Igreja de Ribeira do Pombal/BA - Zona Urbana |
Com 17
anos de idade conheci Carlos, um jovem de 21 anos, responsável e trabalhador;
ele trabalhava na empresa de ônibus São Geraldo como despachante de tráfego. Me
conquistou de cara, foi amor a primeira vista! No início, minha mãe e Pupa (meu
irmão) implicaram muito, principalmente porque Carlos não era da cidade, mas
eles perceberam logo que se tratava de um rapaz honesto e queria um namoro
sério comigo.
Após
trabalhar cinco anos como gari, minha mãe conseguiu outro emprego, ela foi
contratada pela DIREC, um órgão do governo que trabalha em comunhão com a
Secretaria Estadual de Educação. Mãe foi contratada para trabalhar de zeladora
e merendeira da Escola Estadual Rui Barbosa.
Ser
contratada pelo estado foi um presente da esposa de um deputado, filho do
prefeito Ferreira Brito. Essa jovem senhora tinha um carinho ímpar por minha
mãe e se prontificou a nos ajudar, além do emprego, ela também mandou construir
na área da escola, na parte dos fundos, uma casa para minha mãe, uma linda
casinha, com varanda, onde mãe plantou lindas roseiras e outras flores que não
lembro os nomes. Enquanto mãe fosse funcionária do estado moraria nessa casa
tranquilamente, sem nenhuma despesa como conta de água e luz.
Foi
maravilhoso, saímos do aluguel. Nos finais de semana minha irmã Vera e eu
ajudávamos nossa mãe a varrer e lavar toda escola e a varrer os pátios cheios
de árvores, a escola era (é) muito grande, mãe não podia limpar sozinha.
Minha
mãe passou a ganhar um salário digno e todas as regalias que o estado oferecia
a seus servidores, verdadeira vitória, passamos a viver melhor com mais
dignidade e um pouco de conforto. Mãe comprou televisão, geladeira, fogão a
gás, meu pai comprou um botijão e um rádio-radiola. Nunca mais passamos fome e
minha irmãzinha caçula Cida, que já tinha sete anos, teve uma vida melhor que a
nossa na infância, graças a Deus e ao merecimento das duas pessoas mais
corretas, corajosas e dignas que já conheci nesse mundo: Minha mãe Alice Maria
e meu pai José Joviniano.
Eu
comecei a trabalhar como ajudante de farmácia na Farmácia Aragão, que continua
até hoje sendo a farmácia tradicional de Ribeira do Pombal.
Comecei
a fazer supletivo à noite, porque eu estava atrasada nos estudos, pois sempre
parava de estudar para trabalhar.
O meu namoro com Carlos continuava firme e forte.

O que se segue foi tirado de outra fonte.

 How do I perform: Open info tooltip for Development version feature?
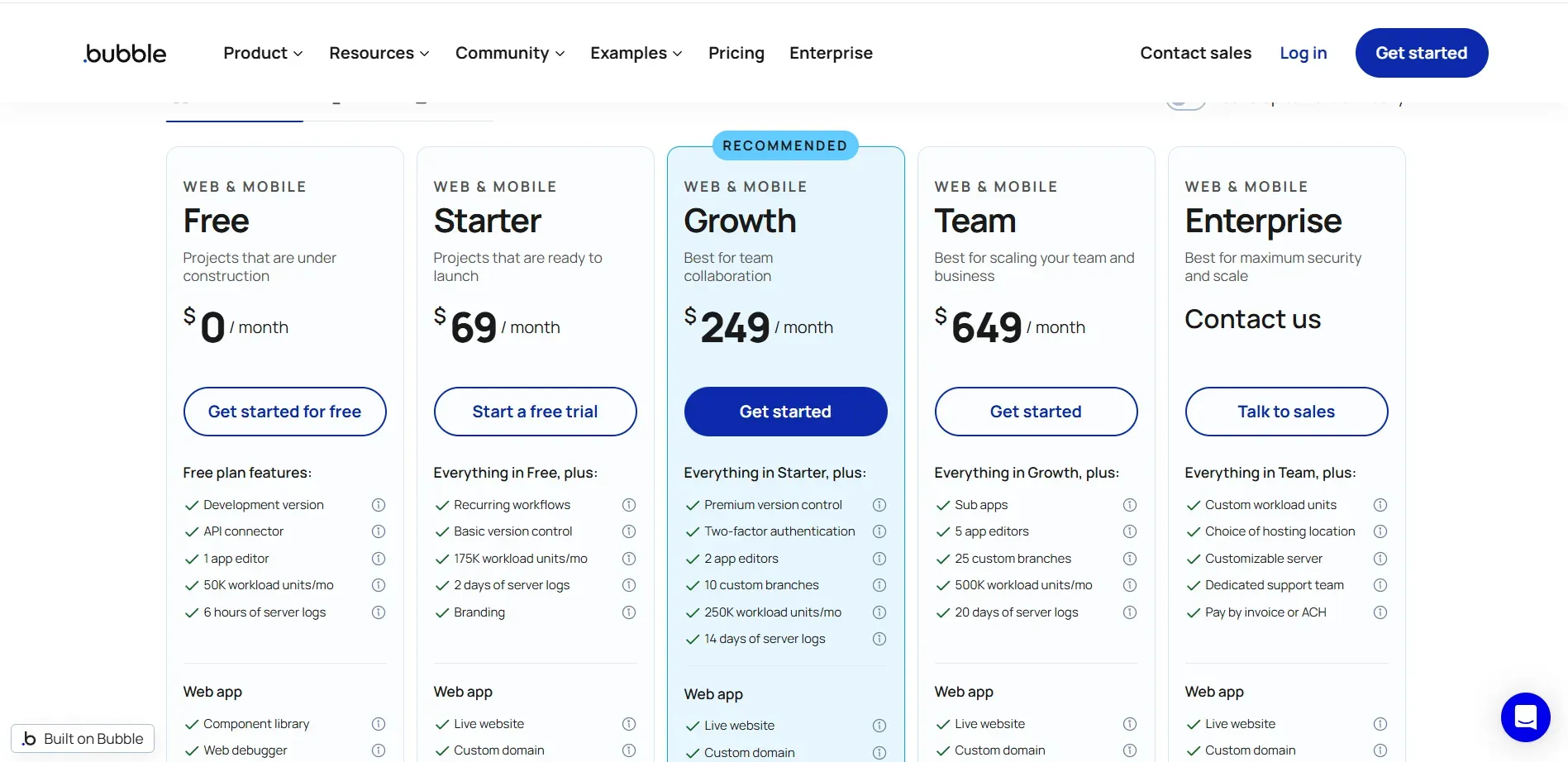pos(379,505)
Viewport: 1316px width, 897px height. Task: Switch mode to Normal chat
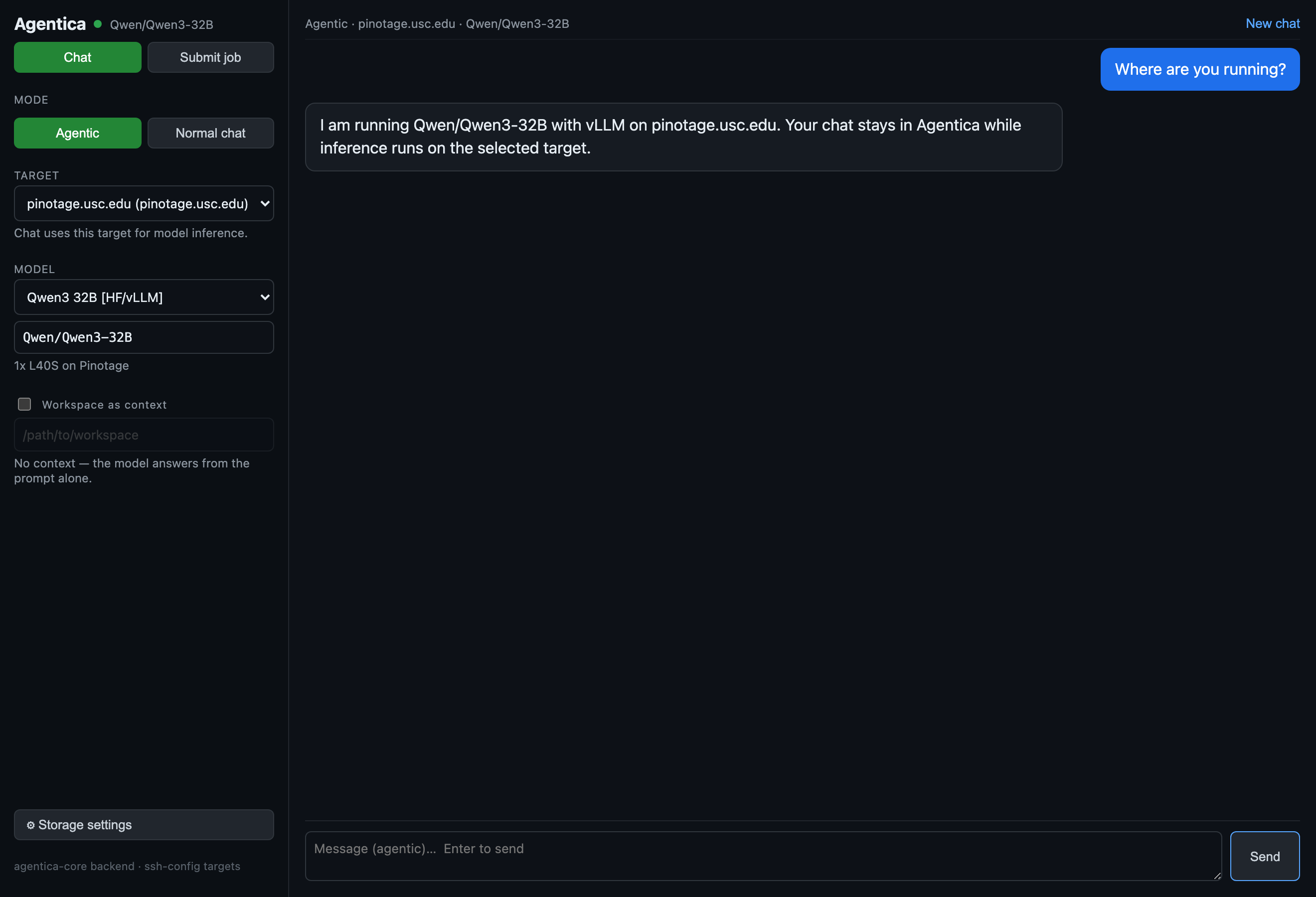tap(211, 133)
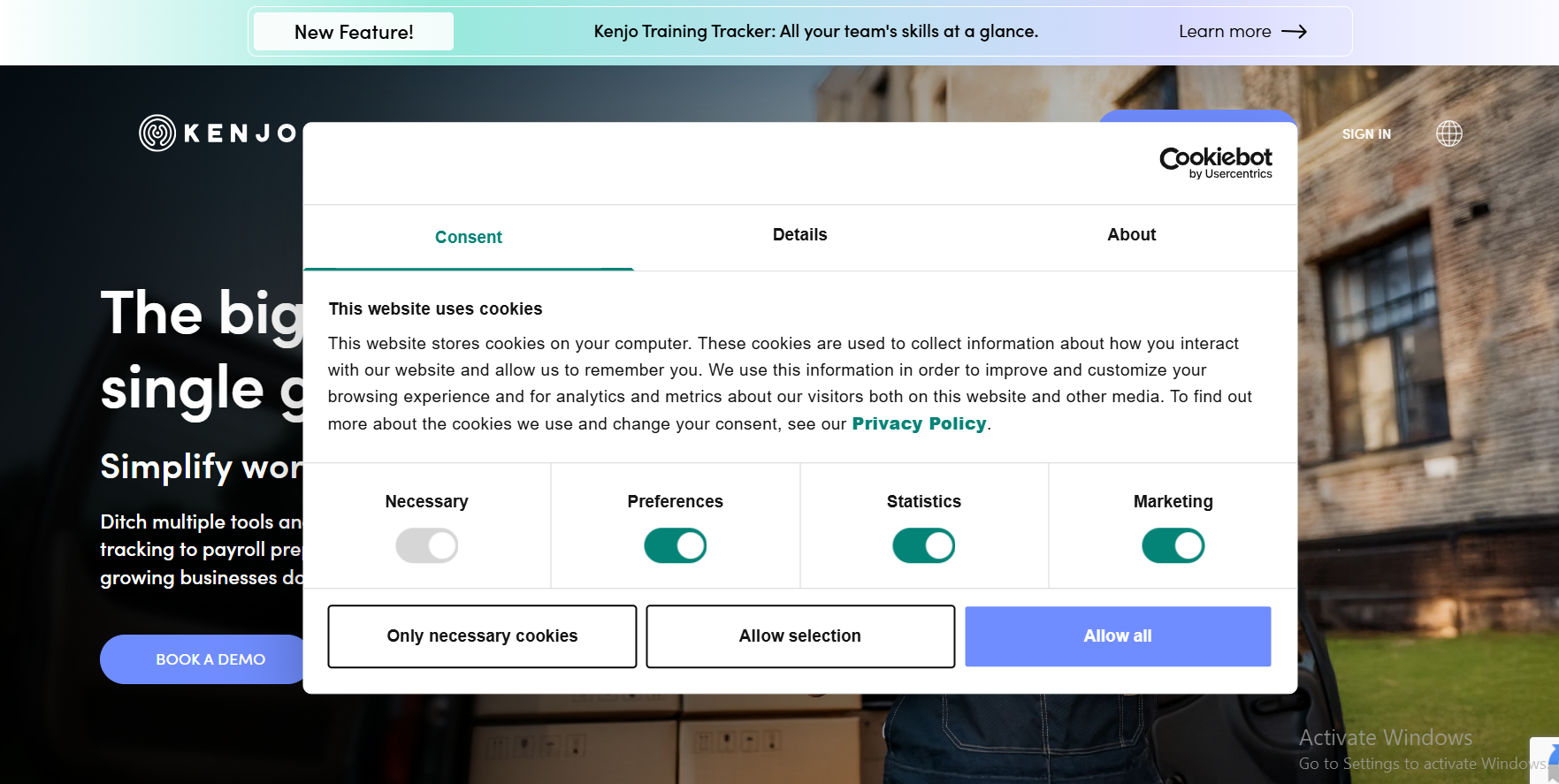
Task: Click the blue button peeking above cookie dialog
Action: point(1196,116)
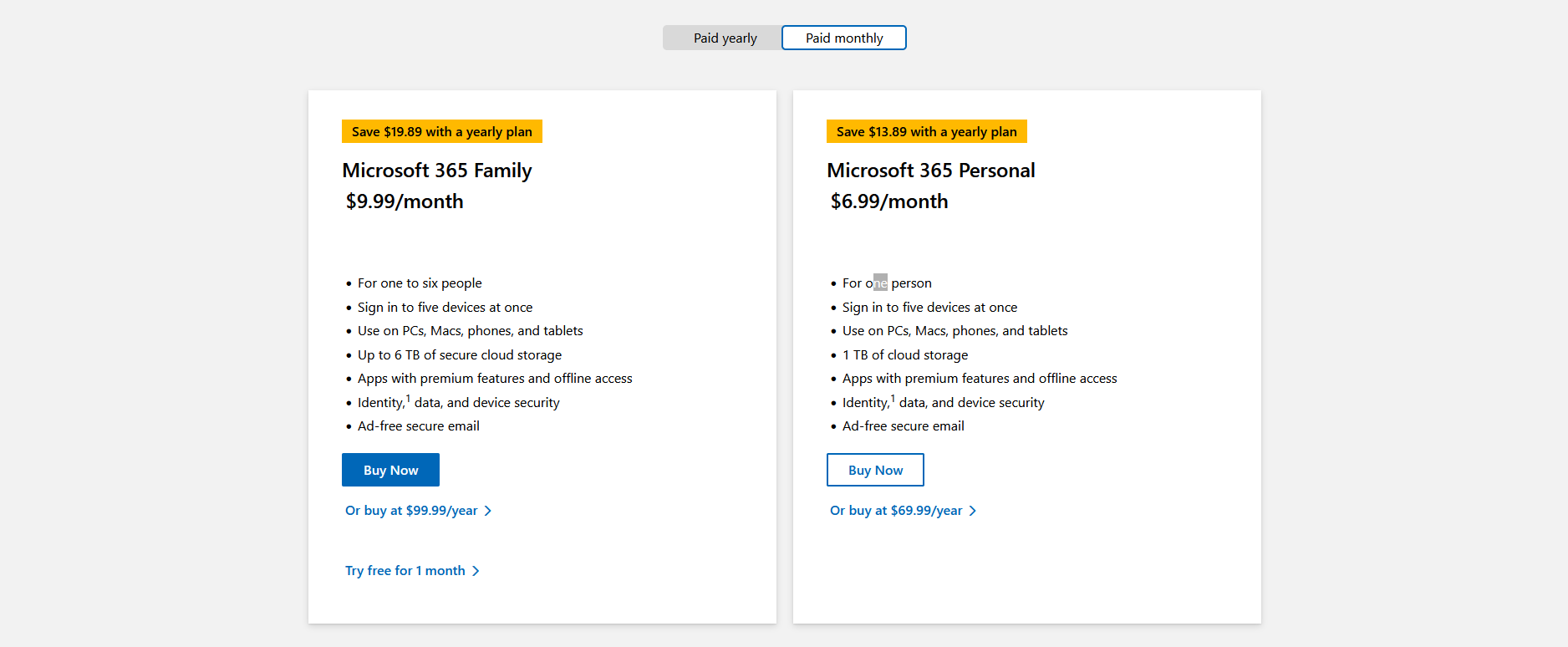This screenshot has width=1568, height=647.
Task: Select the Paid monthly option
Action: 844,38
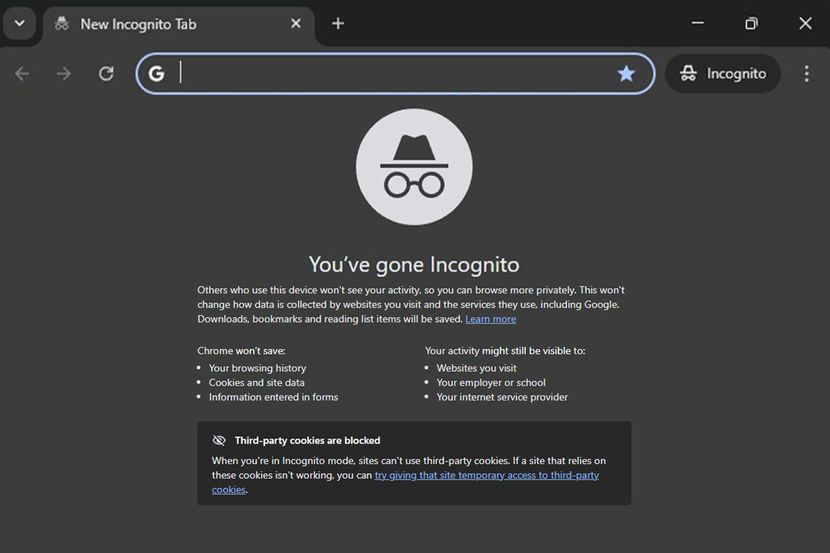Open a new tab with the plus button

(x=338, y=23)
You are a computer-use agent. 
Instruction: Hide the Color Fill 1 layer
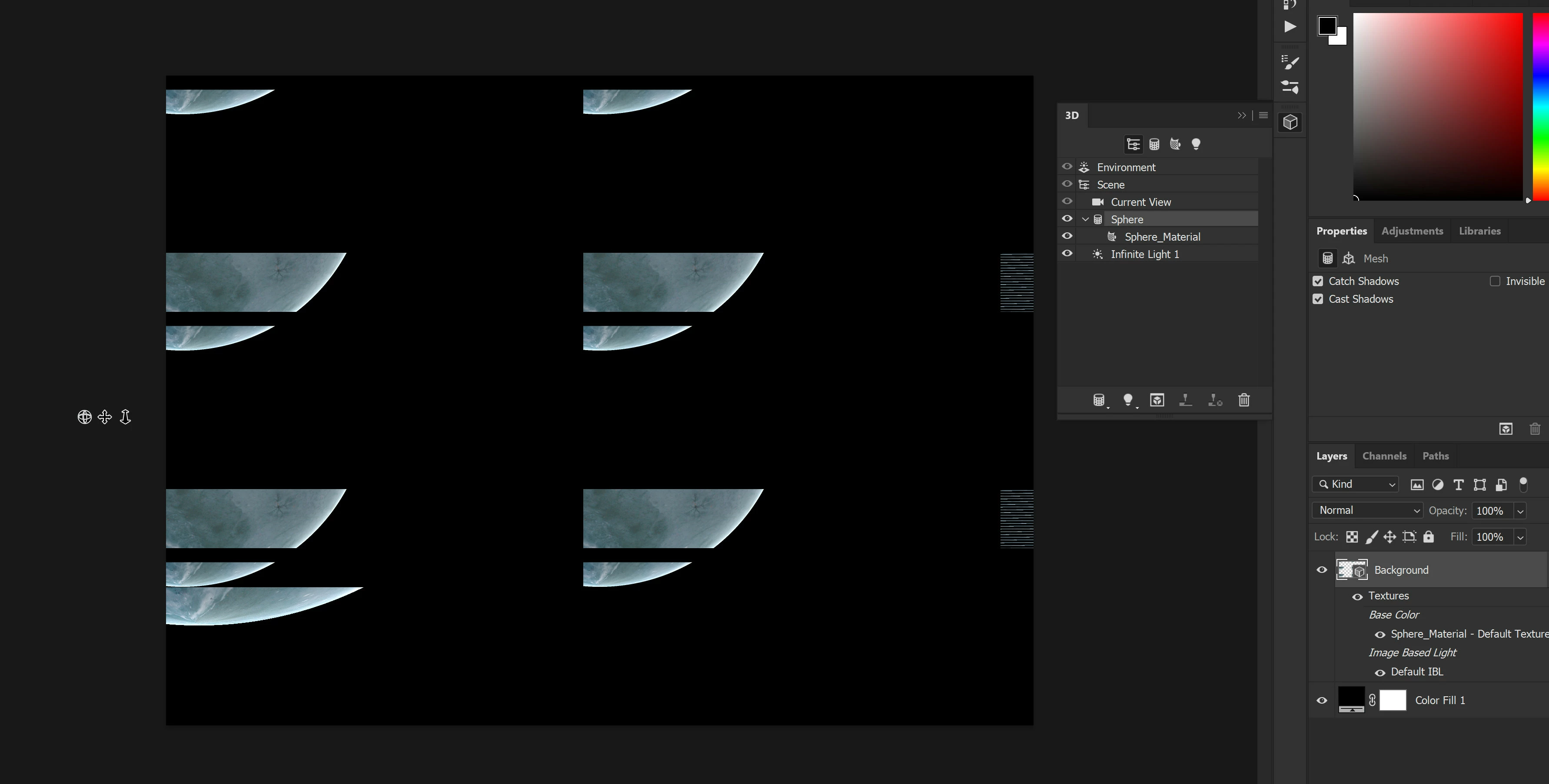[1322, 701]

Ribeira do Pombal/BA - Zona Rural |
Continua...
Excelente. Cada vez mais cresce a curiosidade pela continuidade da história. Te amo, minha mãe!
Fazer memória da nossa história é continuar protagonista da nossa própria história! Sim, tu és uma guerreira, forte e decidida! Sou feliz de tê-la como AMIGA.
Parabens, o blog está ótimo.
historia retada em mãe.
Nossa não tem como esqueçer aquela escola e aquelas arvorés enormes onde eu vivia subindo pra tirar amendoas e jamelão.